Руководствуясь стремлением “соединить” истину с бытием, о. П.Флоренский говорил о совпадении в русском языке “истины” и “естины”. (…)

Но если не все, что есть – истина, не отсвечено истиной, то надо вернуться туда и к тому, где они еще абсолютно совпадают, т. е. вернуться к истоку, который без всяких натяжек – одного корня с истиной. Только положившись на исток и вступив на путь к истоку, мы если и не достигнем его, то уж хотя бы будем отчетливо уверены в своем движении к нему. Коренная общность истины и истока в буквальном смысле подвигает нас вплотную к внимающему пониманию существующего.

В плане сущностного понимания вопроса об истине (т. е. для нас в плане онтологическом), рожденное исступлением переживание бытия-у-дара не есть только или прежде всего переживание психическое, так как переживает не одна только душа, но все естество человеческое. Поэтому в еще большей мере это есть про-живание, подобное скорее тому про-хождению через узкий про-ход, который ведет из платоновской “пещеры” к действительному источнику света.

Внимающее сущности сущего из-умление делает ум от-крытым, разверзает его для источающего истока. Исступление души и изумление ума приобщают душу и ум истине. По форме это различные процессы, но содержательно, – как причащающие истине – сущностно подобные. Душа про-живает, ум про-мышляет (про-мысливает).
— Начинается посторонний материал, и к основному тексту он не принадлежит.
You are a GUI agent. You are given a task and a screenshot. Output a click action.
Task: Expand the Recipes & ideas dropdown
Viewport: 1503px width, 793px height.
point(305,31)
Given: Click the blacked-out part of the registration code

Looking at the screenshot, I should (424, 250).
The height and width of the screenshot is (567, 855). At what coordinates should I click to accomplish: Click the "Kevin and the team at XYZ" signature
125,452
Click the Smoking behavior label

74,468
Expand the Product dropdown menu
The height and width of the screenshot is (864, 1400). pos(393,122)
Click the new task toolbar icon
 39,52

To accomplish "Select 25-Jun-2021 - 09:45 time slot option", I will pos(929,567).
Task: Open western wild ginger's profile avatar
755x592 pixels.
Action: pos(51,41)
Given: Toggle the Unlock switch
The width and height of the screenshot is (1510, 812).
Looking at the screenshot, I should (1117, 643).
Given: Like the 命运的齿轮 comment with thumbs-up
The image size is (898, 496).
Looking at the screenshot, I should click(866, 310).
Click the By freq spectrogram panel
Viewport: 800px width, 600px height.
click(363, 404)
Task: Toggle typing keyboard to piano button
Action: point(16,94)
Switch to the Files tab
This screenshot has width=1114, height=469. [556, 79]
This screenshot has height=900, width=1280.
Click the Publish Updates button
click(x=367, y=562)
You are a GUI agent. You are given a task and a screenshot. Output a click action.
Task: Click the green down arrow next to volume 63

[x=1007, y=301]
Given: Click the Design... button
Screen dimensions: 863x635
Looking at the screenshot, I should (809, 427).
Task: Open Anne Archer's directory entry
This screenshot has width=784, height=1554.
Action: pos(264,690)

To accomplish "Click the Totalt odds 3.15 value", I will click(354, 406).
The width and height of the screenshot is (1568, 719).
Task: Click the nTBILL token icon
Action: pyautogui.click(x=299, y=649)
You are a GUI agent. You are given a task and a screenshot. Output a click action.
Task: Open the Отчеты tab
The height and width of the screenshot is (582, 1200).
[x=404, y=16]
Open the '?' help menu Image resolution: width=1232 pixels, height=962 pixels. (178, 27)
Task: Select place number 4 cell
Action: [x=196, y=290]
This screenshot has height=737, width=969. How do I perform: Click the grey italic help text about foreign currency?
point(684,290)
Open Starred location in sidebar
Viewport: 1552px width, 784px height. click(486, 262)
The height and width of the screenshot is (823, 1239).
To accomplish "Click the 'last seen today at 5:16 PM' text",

Внимающее исступление бытийственно синонимично разворачиванию. Дар (мерисмос) правит уделом, разворачивая диссонирующие душу и ум путника к тому, что ей (ему) подлинно близко и сродно – “роднику-истоку”. В исступлении истина открывается трояко:

1) как выданное бытие подлинного, т. е. как “ключ”;

2) как забота о подлинном и его разворачивании, т. е. как “родник”;

3) как основа единственно подлинного, требующего обязательного возвращения к нему, т. е. как “исток”.